Overeating clearly plays a major role in the obesity epidemics many developed countries find themselves in. Increasingly, studies are showing that overeating is not the result of an excessive appetite or constant hunger, but rather psychological aspects that many companies know to take advantage of. A recent study published in the Journal of the Association for Consumer Research has found that all too many people associate foods that are labeled as “healthy” with “less filling.” Unfortunately, this leads to them to eat more than the recommended serving size.

Researchers conducted a series of three studies aimed toward investigating the “healthy equals less filling” intuition. In the first study they used the Implicit Association Test to examine the relationship between the concepts of healthy and filling among 50 undergraduate students from a large public university. In the second study they recruited 40 graduate students and gauged their hunger levels after eating a cookie that was either deemed health or unhealthy.

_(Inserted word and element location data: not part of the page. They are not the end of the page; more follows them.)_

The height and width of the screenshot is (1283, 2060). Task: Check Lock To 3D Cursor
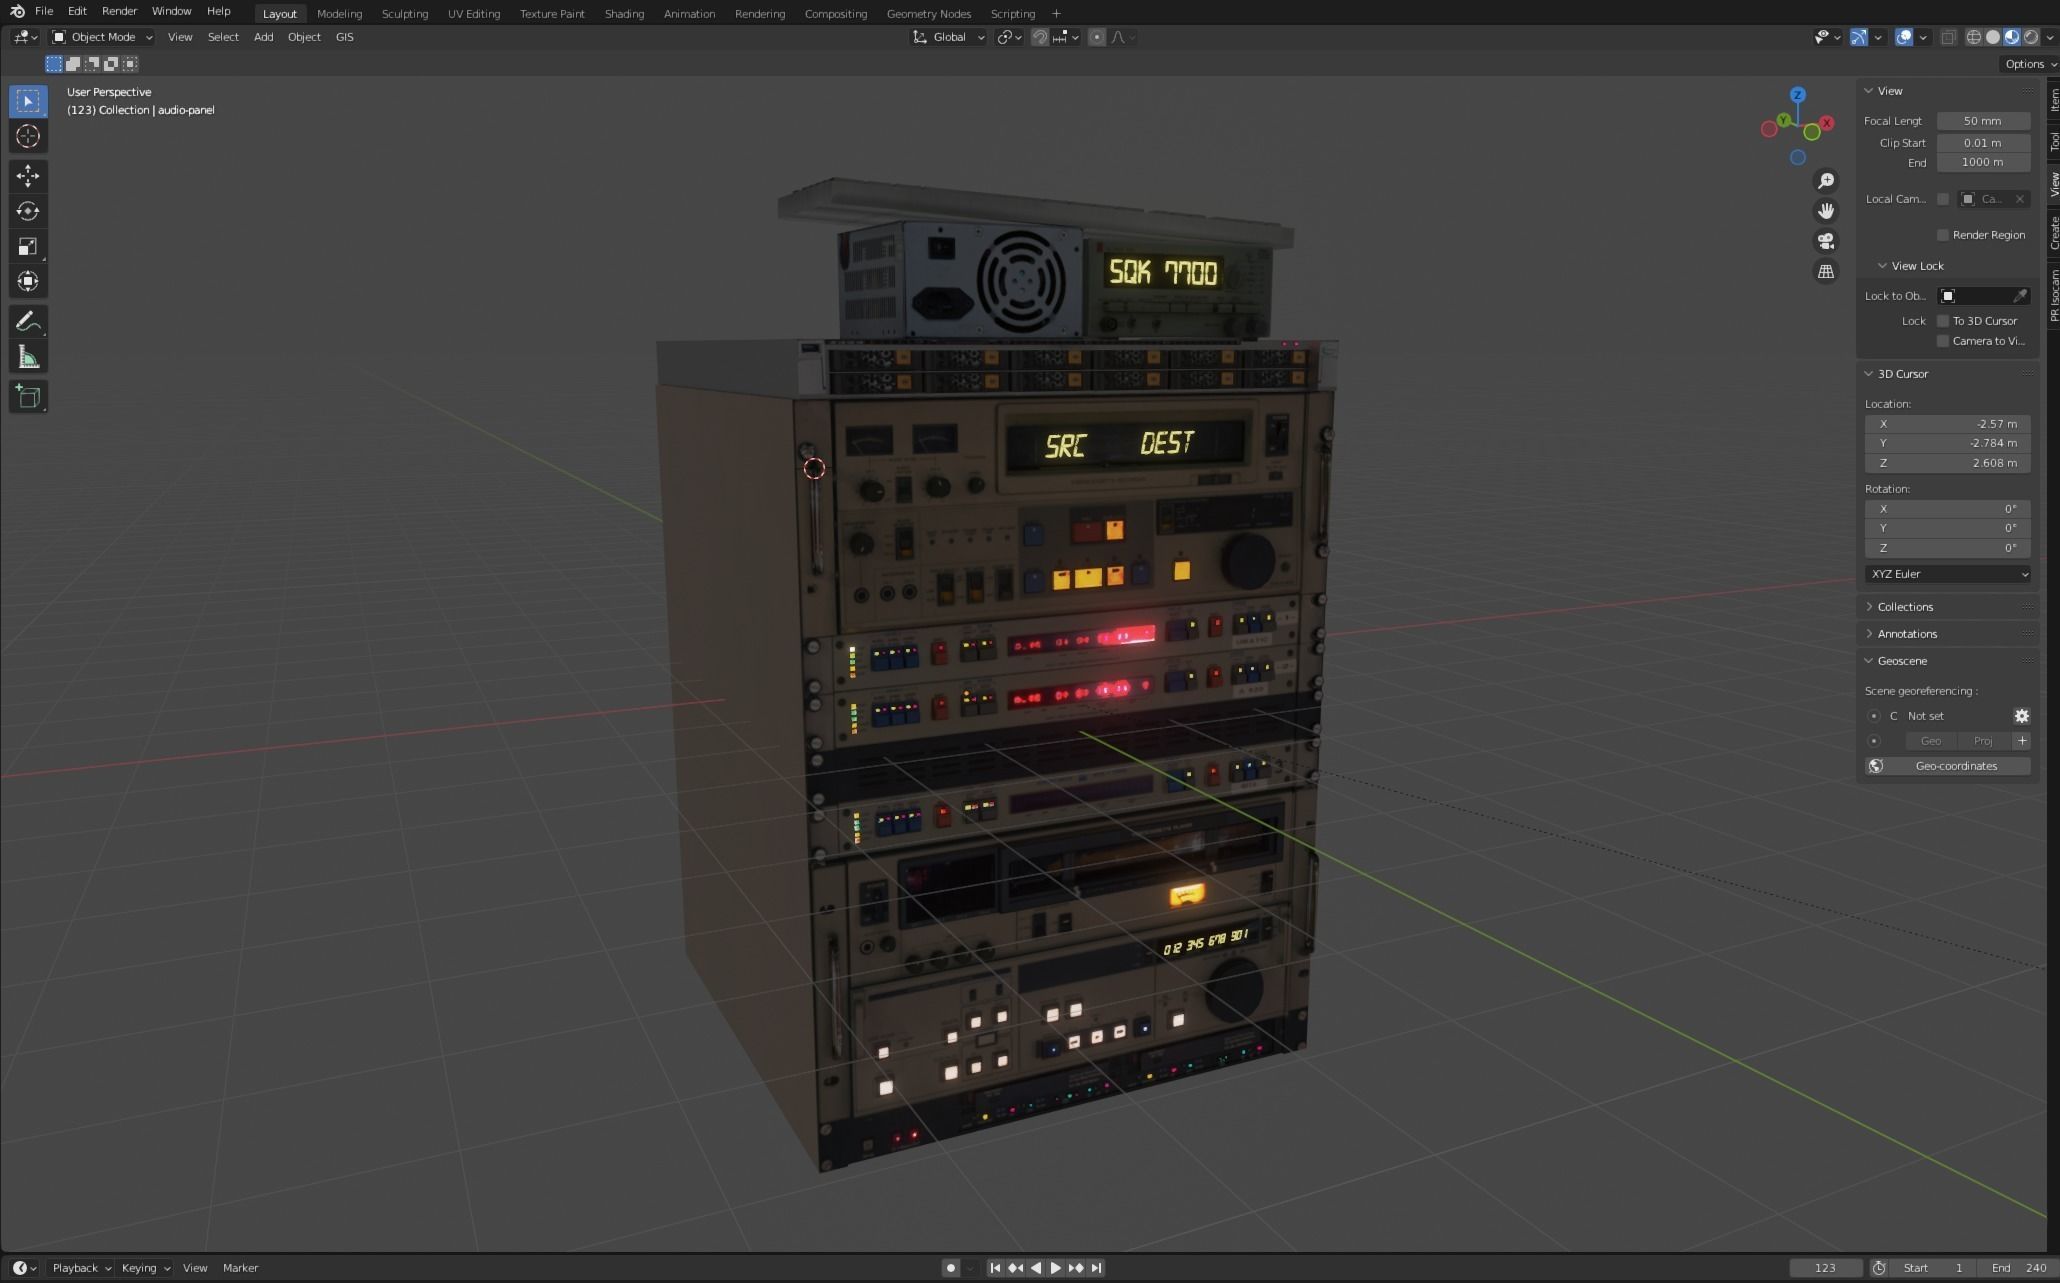(x=1943, y=320)
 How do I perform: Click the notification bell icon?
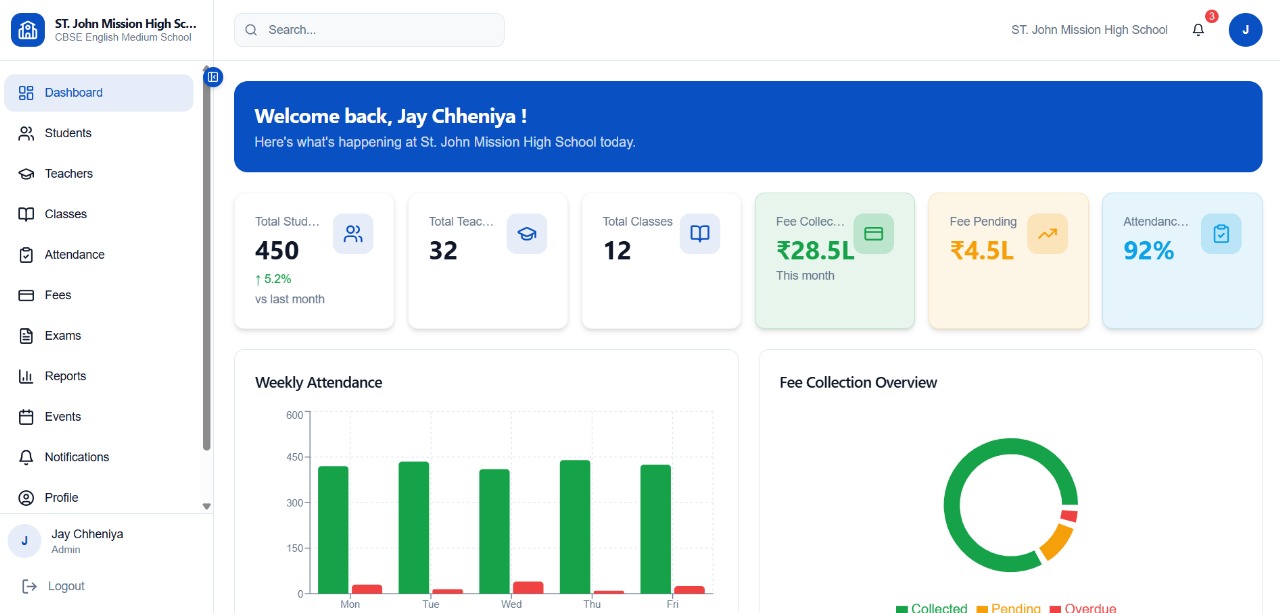(1198, 30)
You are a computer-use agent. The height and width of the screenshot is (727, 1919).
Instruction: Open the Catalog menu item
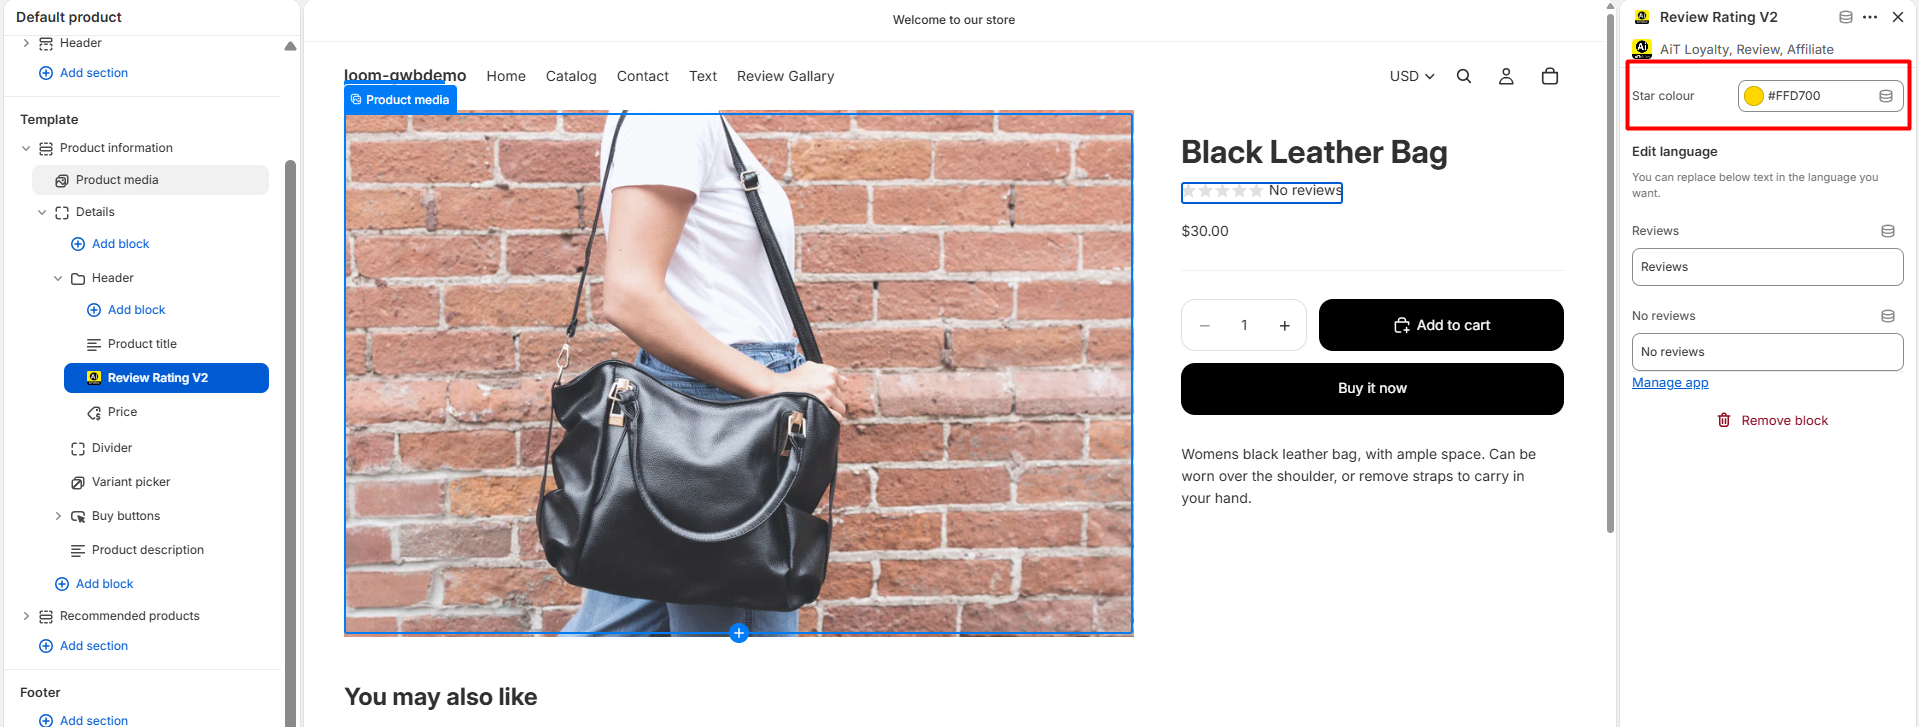(x=571, y=76)
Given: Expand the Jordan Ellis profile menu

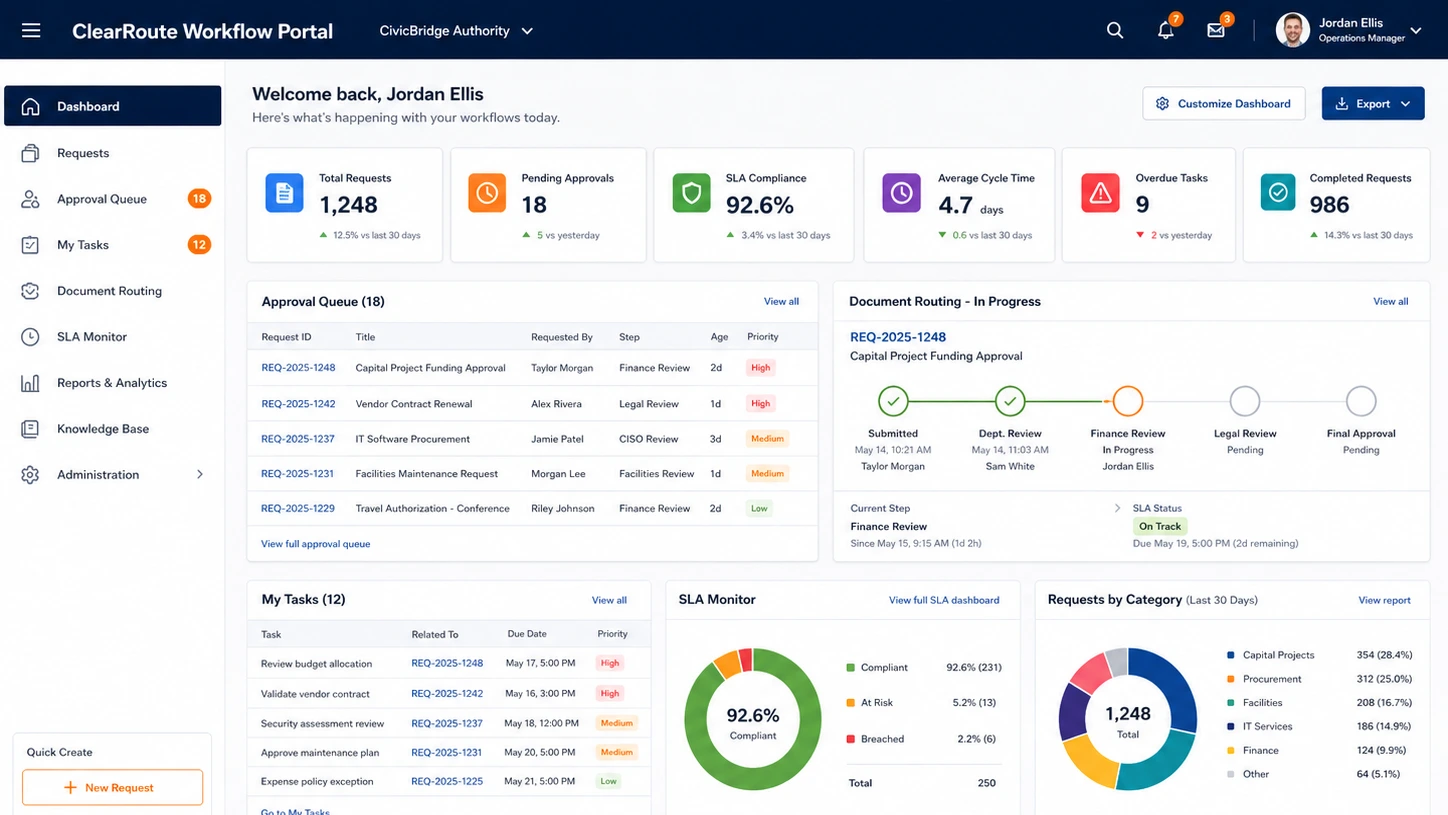Looking at the screenshot, I should click(x=1349, y=31).
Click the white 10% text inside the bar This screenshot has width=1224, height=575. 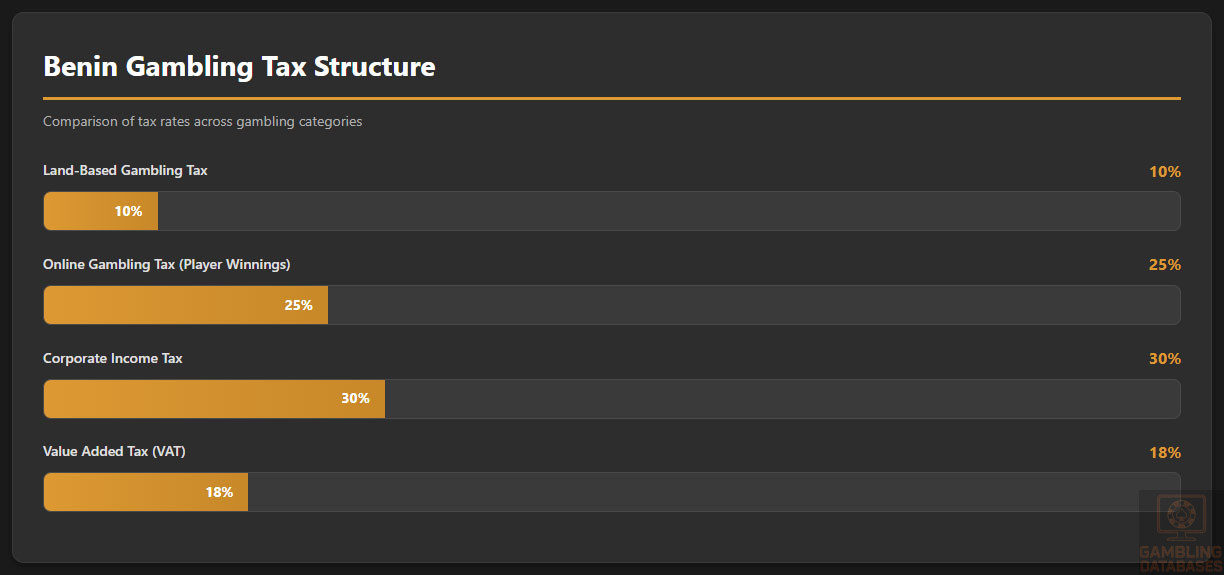point(128,212)
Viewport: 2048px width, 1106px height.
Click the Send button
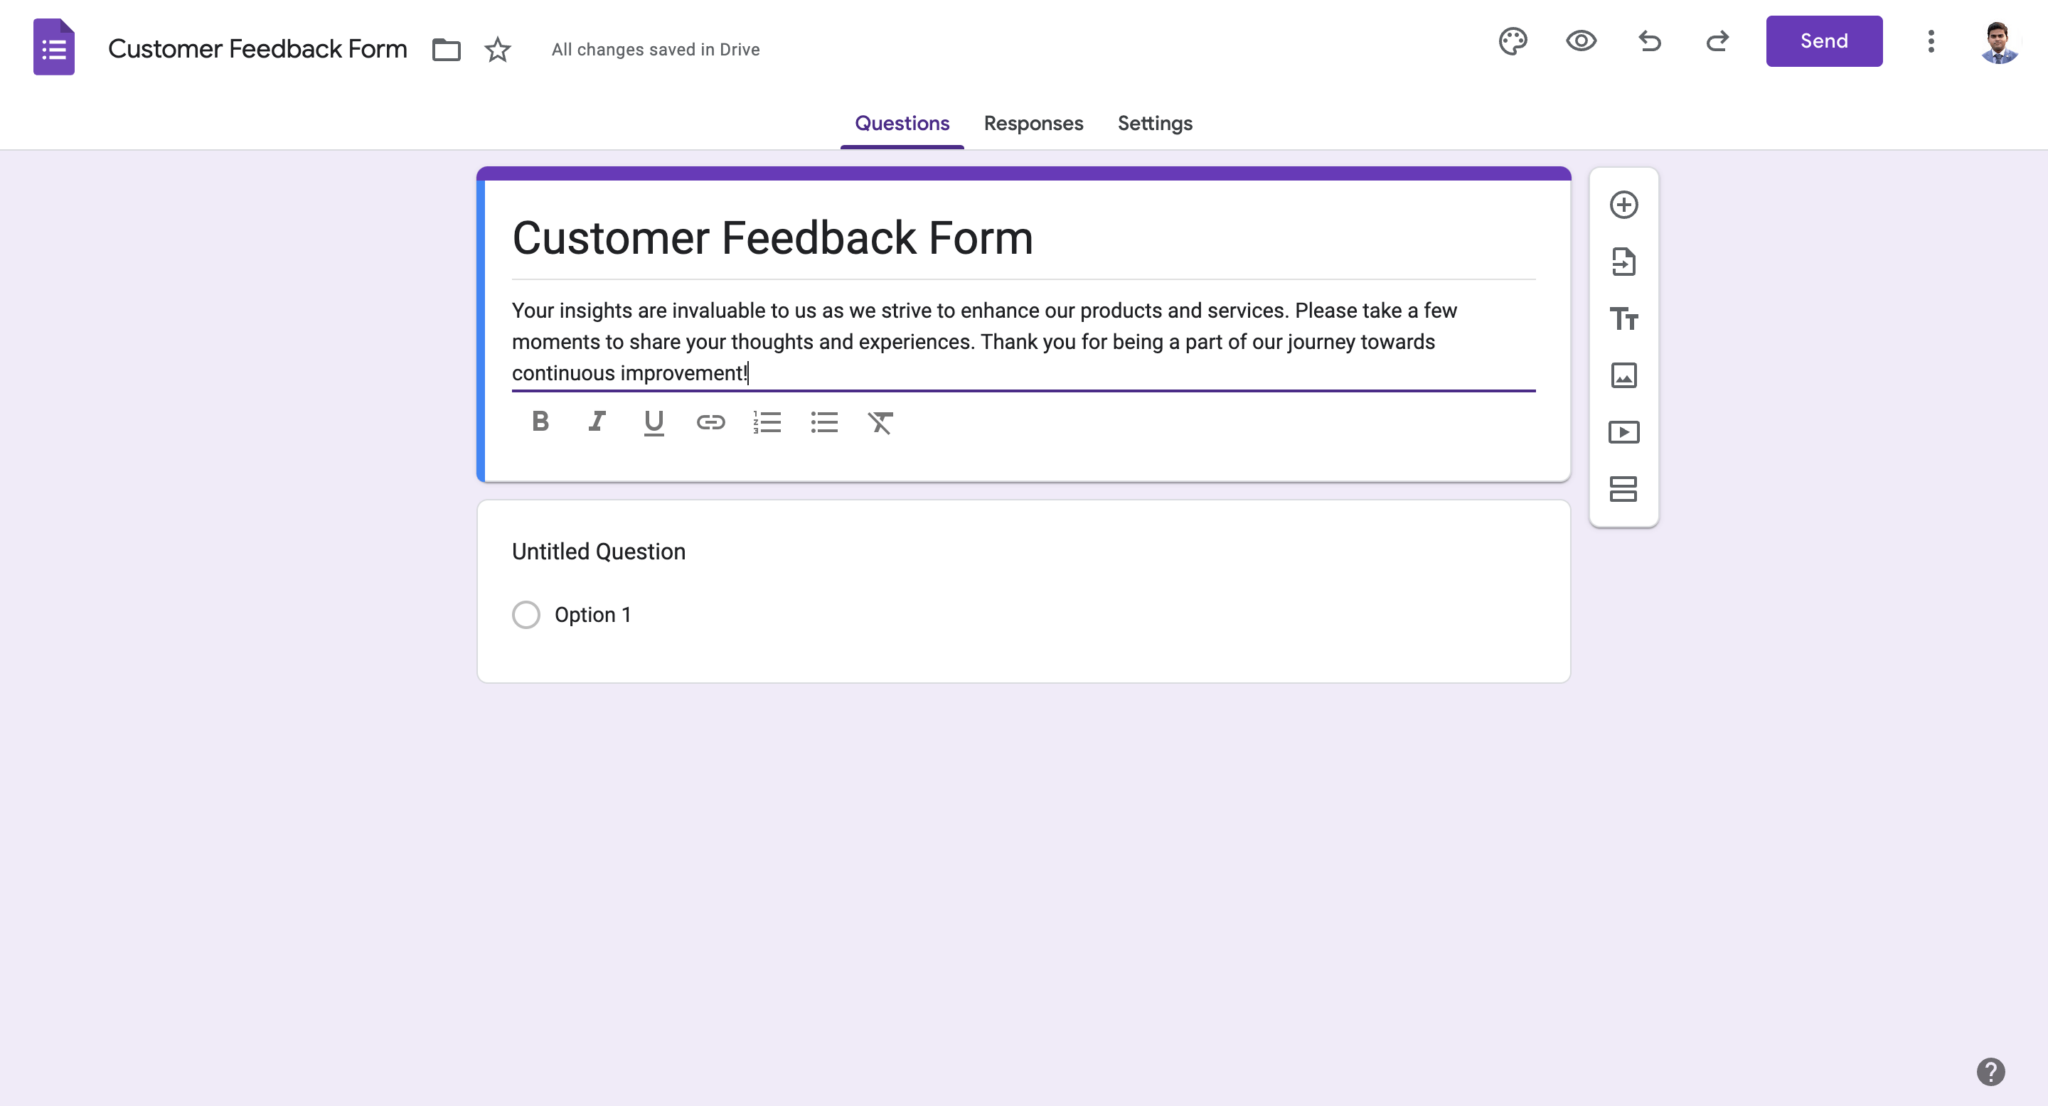click(1823, 41)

And in the third study they recruited 72 undergraduate students who were put in a real-life scenario comparing the amount of food ordered before watching a short film to the actual amount of food consumed during the film.

Results showed describing food as healthy was more impactful on consumer judgement and behavior when compared to calling it unhealthy and putting a nutritional scale on the front of the package. Students who were told food was healthy reported lower hunger levels after consumption; however, they also ordered and consumed bigger portions of food compared to student who were told the food was unhealthy. This even occurred among consumers who said they disagreed with the notion that healthy foods are less filling than unhealthy foods.

A number of recent studies have scrutinized the practice of using health buzzwords, like “organic,” “whole grain,” and “antioxidant,” saying these words only trick people into thinking only certain foods are healthy, when they're not actually any healthier. Researchers from the University of Houston recently found these health buzzwords often trick consumers into thinking a certain company’s product contains more nutrients than it actually does. As a result, consumers are lured into a “false sense of health” when they’re actually just overeating.

One of those health buzzwords — “gluten-free” — is obviously used to indicate which foods are safe for people with celiac disease or a wheat sensitivity. But it also lures consumers without a wheat sensitivity into thinking these types of food are healthier for them. In reality they are depriving themselves of essential nutrients found in wheat products. There is a simple answer to this labeling confusion, however: “highlighting the nourishing aspects of healthy food mitigates the belief that it is less filling,” the researchers said. While this does seem like an obvious fix for both consumers and health officials, food companies might rather make money.